**EXERCISE DESCRIPTION**: Each line from the one containing "Click the AsaHiruYoru" through the last line of the records is to be repeated exactly, with all pictures left out.

**DATA FOR THIS EXERCISE**:
<<<<
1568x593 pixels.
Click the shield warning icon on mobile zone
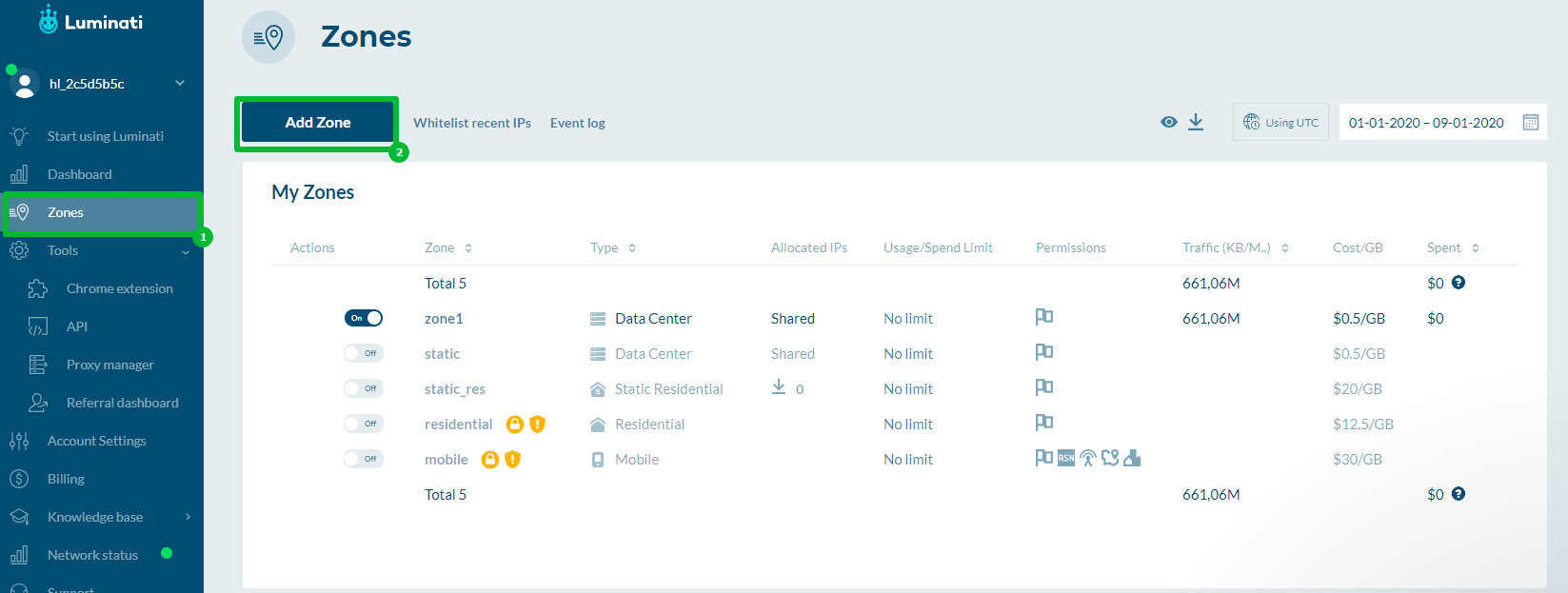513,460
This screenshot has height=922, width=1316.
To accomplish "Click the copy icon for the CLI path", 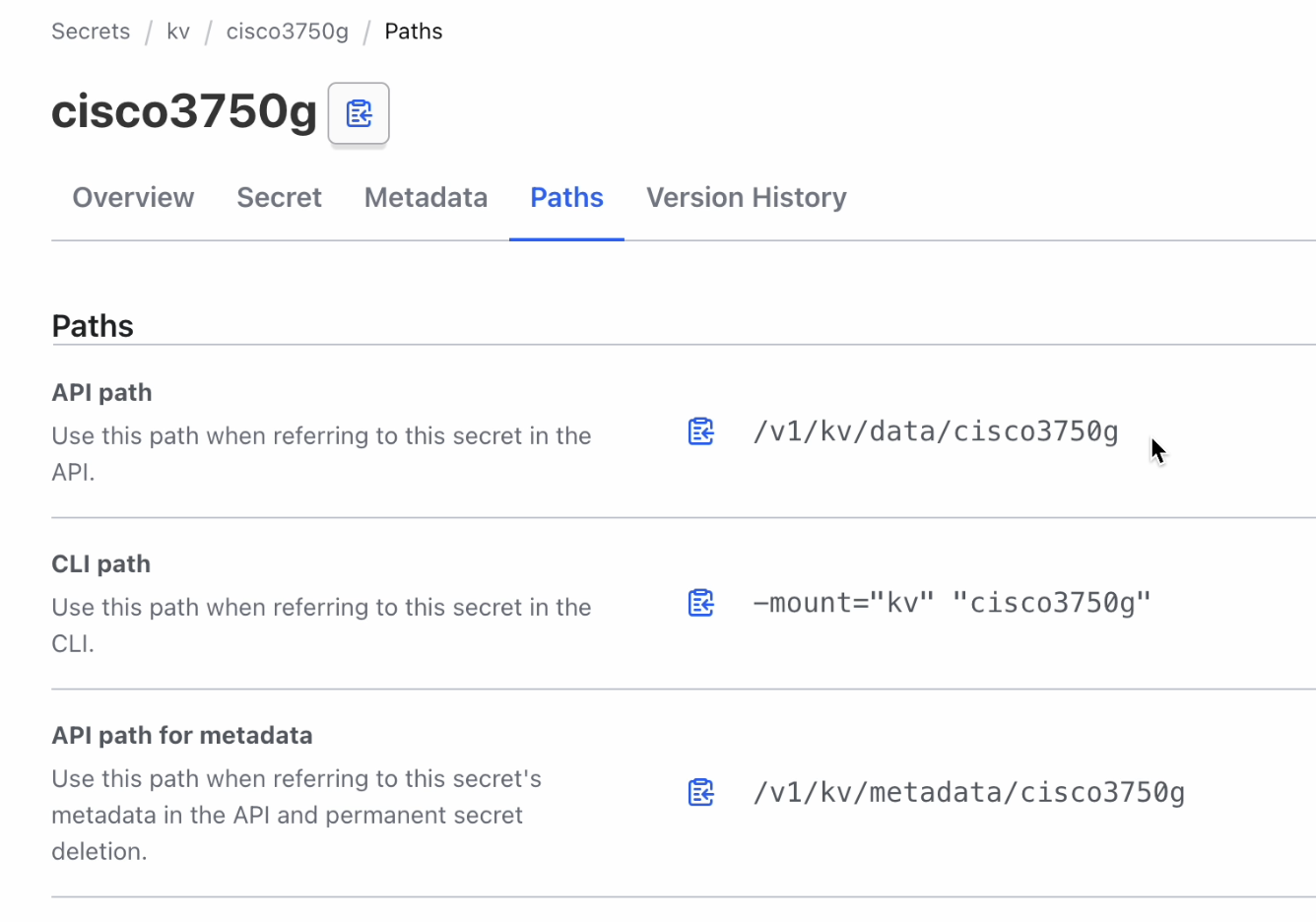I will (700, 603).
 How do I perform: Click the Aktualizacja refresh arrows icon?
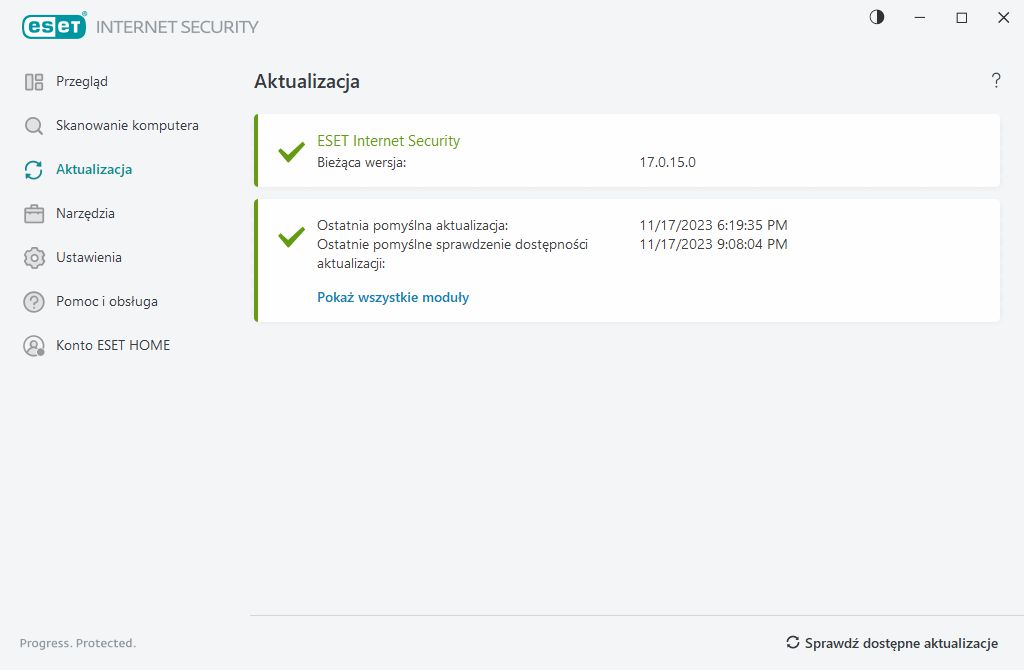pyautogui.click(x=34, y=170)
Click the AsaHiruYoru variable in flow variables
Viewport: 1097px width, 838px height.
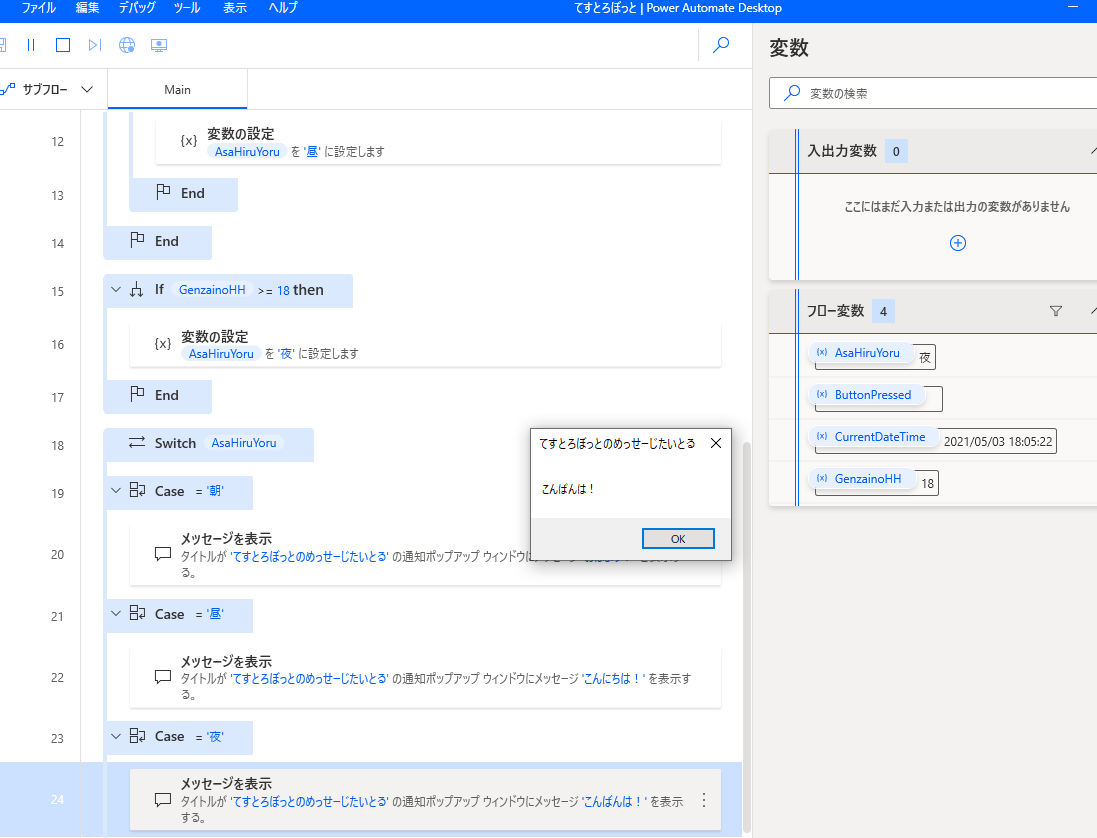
>>>>
**RESULT OF THE EXERCISE**:
Click the AsaHiruYoru variable in flow variables
Viewport: 1097px width, 838px height.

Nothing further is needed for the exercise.